Wenn ich Mathe in der Hausaufgabenhilfe schaffe, kann ich das schwere Buch gleich in der Schule lassen. Die findet nämlich in meinem Schulzimmer statt. Wenn ich ganz schnell bin, kann ich sogar den ganzen Thek dort lassen und muss an dem Tag zu Hause nichts mehr machen. Das ist cool, dann habe ich wirklich frei und kann draussen mit den Kollegen spielen. Bei der Hausaufgabenhilfe kann man sich auch gegenseitig helfen. Wenn mein Freund etwas nicht versteht, erkläre ich es ihm. In der Schule haben wir eine Magnettafel mit allen Hausaufgaben. Ich schreibe sie in mein Hausaufgabenheft, und manchmal kontrolliere ich noch, ob ich alles richtig abgeschrieben habe. Bei den Hausaufgaben übers Wochenende erinnert mich die Mama manchmal daran. Dann mache ich ein wenig am Freitag, am Samstag und Sonntag – ich verteile das über die Tage. Das finde ich gut, dann ist es nicht so viel auf einmal.

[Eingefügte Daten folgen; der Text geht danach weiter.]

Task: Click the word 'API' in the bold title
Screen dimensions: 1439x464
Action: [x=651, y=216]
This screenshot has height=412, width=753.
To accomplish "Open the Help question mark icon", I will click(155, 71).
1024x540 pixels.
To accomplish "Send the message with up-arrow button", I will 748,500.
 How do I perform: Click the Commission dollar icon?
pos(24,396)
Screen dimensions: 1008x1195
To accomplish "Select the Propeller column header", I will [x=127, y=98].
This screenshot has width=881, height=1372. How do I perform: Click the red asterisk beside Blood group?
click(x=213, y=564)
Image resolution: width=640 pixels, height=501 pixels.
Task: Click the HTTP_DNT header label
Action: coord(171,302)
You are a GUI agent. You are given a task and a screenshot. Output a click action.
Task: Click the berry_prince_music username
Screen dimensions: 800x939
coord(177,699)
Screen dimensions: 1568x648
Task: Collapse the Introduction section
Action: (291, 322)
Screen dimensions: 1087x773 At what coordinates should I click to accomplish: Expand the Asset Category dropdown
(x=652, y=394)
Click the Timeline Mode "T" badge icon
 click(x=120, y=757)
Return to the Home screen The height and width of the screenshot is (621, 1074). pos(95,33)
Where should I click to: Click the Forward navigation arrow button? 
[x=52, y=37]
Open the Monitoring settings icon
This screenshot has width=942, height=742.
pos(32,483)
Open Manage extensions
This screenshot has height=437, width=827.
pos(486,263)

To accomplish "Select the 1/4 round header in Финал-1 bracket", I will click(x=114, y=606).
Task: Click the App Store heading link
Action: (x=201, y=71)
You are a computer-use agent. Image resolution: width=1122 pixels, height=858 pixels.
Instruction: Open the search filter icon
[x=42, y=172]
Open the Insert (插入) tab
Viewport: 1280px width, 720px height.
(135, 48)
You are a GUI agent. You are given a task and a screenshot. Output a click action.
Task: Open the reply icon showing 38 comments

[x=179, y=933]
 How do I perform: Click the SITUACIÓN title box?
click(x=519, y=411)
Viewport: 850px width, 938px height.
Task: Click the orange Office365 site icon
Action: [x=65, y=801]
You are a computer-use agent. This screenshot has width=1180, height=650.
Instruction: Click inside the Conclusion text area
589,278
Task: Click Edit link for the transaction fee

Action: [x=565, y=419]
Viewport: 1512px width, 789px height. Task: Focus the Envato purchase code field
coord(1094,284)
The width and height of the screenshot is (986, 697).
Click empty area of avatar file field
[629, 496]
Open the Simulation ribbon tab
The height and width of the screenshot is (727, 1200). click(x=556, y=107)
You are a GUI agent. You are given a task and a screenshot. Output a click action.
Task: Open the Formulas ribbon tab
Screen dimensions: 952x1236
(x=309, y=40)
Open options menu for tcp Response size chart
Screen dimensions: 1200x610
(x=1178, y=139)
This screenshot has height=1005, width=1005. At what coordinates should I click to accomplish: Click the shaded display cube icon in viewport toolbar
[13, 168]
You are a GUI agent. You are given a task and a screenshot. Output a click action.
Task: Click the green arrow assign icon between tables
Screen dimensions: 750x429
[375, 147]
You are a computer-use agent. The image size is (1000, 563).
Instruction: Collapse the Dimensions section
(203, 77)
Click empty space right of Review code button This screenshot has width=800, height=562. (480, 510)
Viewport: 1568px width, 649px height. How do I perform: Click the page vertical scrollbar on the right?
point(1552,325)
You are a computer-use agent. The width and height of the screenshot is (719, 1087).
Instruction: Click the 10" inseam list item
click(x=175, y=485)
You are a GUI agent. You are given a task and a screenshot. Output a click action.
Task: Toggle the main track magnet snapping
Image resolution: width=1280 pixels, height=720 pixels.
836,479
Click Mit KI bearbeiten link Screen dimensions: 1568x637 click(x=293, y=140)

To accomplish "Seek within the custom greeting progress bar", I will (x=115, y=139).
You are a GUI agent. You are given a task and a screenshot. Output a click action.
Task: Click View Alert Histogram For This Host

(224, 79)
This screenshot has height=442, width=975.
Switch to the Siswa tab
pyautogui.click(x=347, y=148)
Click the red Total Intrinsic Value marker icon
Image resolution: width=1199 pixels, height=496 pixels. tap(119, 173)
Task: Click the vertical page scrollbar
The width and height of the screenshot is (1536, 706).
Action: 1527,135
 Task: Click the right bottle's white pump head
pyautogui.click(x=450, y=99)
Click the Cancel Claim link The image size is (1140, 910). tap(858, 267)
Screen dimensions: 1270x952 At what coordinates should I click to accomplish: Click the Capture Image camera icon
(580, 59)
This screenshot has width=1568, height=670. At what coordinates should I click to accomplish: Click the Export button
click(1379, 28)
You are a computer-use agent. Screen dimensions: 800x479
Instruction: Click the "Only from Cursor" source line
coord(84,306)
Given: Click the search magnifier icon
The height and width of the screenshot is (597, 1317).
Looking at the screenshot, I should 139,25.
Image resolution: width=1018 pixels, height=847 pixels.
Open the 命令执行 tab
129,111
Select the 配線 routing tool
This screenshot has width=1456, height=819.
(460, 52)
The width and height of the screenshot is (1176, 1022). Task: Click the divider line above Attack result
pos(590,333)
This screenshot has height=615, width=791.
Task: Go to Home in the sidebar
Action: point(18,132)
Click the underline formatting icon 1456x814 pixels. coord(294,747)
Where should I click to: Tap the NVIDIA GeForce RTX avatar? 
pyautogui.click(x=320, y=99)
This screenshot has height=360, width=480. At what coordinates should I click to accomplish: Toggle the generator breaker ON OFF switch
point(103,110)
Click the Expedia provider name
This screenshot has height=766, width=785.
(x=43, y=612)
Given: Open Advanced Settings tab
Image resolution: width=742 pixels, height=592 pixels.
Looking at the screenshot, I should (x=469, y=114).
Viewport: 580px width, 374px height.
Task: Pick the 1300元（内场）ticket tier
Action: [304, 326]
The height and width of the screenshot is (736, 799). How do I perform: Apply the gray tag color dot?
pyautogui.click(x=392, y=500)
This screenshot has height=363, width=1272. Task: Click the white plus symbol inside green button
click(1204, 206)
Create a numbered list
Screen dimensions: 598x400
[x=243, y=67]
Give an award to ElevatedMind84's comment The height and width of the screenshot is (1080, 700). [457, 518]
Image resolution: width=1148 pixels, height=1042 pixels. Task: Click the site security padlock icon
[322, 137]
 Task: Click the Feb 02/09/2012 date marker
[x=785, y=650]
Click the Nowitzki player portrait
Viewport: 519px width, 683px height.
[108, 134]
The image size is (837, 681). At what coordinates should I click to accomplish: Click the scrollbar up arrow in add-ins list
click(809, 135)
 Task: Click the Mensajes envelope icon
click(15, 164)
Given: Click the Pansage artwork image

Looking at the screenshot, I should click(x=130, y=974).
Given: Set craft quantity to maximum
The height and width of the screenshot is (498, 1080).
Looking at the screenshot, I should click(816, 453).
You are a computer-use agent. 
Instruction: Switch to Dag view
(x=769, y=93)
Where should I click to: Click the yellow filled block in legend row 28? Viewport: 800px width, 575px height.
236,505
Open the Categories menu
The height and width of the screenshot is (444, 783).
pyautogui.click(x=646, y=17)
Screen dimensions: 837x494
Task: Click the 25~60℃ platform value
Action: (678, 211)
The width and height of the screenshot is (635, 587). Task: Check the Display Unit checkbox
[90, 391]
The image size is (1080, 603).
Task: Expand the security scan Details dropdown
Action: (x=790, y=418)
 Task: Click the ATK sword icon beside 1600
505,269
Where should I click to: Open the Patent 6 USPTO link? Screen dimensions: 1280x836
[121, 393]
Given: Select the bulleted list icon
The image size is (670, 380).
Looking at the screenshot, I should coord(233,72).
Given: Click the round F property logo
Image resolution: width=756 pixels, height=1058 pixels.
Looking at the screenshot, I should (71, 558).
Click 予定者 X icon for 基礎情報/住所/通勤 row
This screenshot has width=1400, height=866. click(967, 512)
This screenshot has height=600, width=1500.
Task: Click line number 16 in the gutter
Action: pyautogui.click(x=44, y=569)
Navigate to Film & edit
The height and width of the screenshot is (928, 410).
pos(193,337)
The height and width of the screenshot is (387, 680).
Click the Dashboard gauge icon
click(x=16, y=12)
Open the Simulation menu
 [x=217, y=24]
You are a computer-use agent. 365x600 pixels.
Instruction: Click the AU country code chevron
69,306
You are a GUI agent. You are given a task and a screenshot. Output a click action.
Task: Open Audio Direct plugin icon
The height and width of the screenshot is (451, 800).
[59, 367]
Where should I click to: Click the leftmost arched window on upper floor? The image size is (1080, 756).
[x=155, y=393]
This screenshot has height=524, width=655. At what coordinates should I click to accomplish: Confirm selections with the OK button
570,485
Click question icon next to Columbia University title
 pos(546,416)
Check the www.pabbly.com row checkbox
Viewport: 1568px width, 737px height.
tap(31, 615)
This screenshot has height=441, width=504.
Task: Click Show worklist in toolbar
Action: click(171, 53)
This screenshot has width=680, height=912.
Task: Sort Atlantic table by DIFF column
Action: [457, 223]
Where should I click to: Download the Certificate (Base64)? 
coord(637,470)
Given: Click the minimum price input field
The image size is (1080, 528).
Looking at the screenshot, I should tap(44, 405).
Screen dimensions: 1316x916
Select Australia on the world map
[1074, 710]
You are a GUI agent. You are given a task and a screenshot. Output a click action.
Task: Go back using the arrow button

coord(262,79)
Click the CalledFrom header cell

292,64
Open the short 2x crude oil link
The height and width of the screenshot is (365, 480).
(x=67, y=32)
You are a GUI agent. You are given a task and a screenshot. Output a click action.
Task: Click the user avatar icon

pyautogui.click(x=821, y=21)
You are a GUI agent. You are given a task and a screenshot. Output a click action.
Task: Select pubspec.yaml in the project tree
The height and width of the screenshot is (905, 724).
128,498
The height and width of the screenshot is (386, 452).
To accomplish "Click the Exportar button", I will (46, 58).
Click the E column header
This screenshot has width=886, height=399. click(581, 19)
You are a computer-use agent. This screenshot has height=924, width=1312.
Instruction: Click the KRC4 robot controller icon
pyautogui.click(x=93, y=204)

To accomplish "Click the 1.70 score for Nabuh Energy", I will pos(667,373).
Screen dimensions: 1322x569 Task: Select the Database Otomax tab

Im Fach «Mensch und Umwelt» reden wir über alte Zeiten oder wer was erfunden hat. Da erfährt man, wie Sachen entwickelt wurden. Zum Beispiel: Wie kann man einen kleinen Baum schnell wachsen lassen, pro Tag einen Zentimeter? Das war beim Thema Samen und Bäume. Jetzt reden wir über Katzen.
Was ich nicht so mag an der Schule, ist, dass wir so viele sind – jetzt sind wir 27, nach den Ferien 28. Es ist manchmal so laut, dass ich gar nicht aufpassen kann. Wenn ich gross bin, möchte ich Computerspezialist werden – oder etwas anderes, da bin ich mir noch nicht so sicher.